Some reports state that Henry Every tricked the other crews into putting
all the booty onto the Phancy and then he sneaked away. Others suggest that
Thomas Wake's ship, the Susannah, was looted. For whatever reason, Thomas
Hollingsworth, Captain Smithsend and James Brown came aboard the Phancy,
which then sailed for the Bahamas, stopping at Sao Tomé before crossing
the Atlantic. "Examination (dated March 25, 1700) of James Brown who sailed
from Rhode Island in 1695 on the Susanna, Thomas Wake, Commander, as a privateer
with a Commission from the Governor or Deputy Governor. The company were
all upon shares.

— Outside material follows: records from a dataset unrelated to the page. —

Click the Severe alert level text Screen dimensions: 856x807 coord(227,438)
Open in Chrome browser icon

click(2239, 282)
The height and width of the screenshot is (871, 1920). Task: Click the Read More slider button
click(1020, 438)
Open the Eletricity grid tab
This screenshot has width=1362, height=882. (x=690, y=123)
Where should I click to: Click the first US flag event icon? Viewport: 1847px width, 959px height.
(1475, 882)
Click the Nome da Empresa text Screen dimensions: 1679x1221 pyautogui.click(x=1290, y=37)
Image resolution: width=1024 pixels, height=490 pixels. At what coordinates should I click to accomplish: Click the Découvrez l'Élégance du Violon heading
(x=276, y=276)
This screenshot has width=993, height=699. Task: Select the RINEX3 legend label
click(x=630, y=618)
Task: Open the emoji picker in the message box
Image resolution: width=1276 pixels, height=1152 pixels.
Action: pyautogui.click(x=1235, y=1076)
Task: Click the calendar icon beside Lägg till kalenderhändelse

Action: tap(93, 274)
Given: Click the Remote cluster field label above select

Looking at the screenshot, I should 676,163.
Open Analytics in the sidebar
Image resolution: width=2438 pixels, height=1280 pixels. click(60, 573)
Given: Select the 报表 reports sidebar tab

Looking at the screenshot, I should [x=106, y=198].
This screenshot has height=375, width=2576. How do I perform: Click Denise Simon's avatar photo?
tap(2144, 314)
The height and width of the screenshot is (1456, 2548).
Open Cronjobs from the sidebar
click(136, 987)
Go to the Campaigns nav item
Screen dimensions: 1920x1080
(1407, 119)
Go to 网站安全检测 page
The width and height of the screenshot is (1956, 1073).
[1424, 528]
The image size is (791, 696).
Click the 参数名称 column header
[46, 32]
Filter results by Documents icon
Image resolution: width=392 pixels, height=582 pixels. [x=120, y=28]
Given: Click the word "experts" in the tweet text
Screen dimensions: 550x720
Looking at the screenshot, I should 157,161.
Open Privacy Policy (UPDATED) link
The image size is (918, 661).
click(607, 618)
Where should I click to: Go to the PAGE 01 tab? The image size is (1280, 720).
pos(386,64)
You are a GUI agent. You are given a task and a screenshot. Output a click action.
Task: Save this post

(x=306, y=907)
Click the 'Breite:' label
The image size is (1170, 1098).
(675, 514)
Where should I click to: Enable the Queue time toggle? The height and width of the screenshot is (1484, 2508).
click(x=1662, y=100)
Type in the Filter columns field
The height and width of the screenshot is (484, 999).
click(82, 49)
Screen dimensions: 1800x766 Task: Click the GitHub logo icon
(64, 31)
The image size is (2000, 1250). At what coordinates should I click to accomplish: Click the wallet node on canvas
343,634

In the seas of India they met with the Phancy, Henry Every,
Commanding, who plundered the Susanna. Examinant being weary of being aboard
in those parts, with one Capt. Smithsend, and THOMAS HOLLINGWORTH, embarked
on the Phancy, which was then designed for Providence." Also "Deposition
of Sampson Pendley, Master of the Mayflower of Boston. In 1696 he heard Daniel
Smith, William & Benjamin Griffin, THOMAS HOLLINGSWORTH, ??? Mincks,
Anthony Packer & Thomas Joy, several times declare that they came to
Providence in the Fancy with Henry Avery (sic) the Pirate." Dated July 12,
1700 at Bermuda." So, if Thomas Hollingsworth was on Wake's Ship, it might
mean he originated in Boston too. In the next section Thomas makes more appearances
before falling off the radar on reaching Ireland
We have no record of the Ulster Hollingsworths from the mid 17th Century.
But then, a Samuel (son of Thomas?) pops up in County Wexford from nowhere
in the early 1700s. Were Thomas' family disposessed in Ulster and driven
underground in the 1640s? Did his position force him to become a pirate or
"sea tory"? Is he the origin of the Dublin and Wexford Hollingsworth?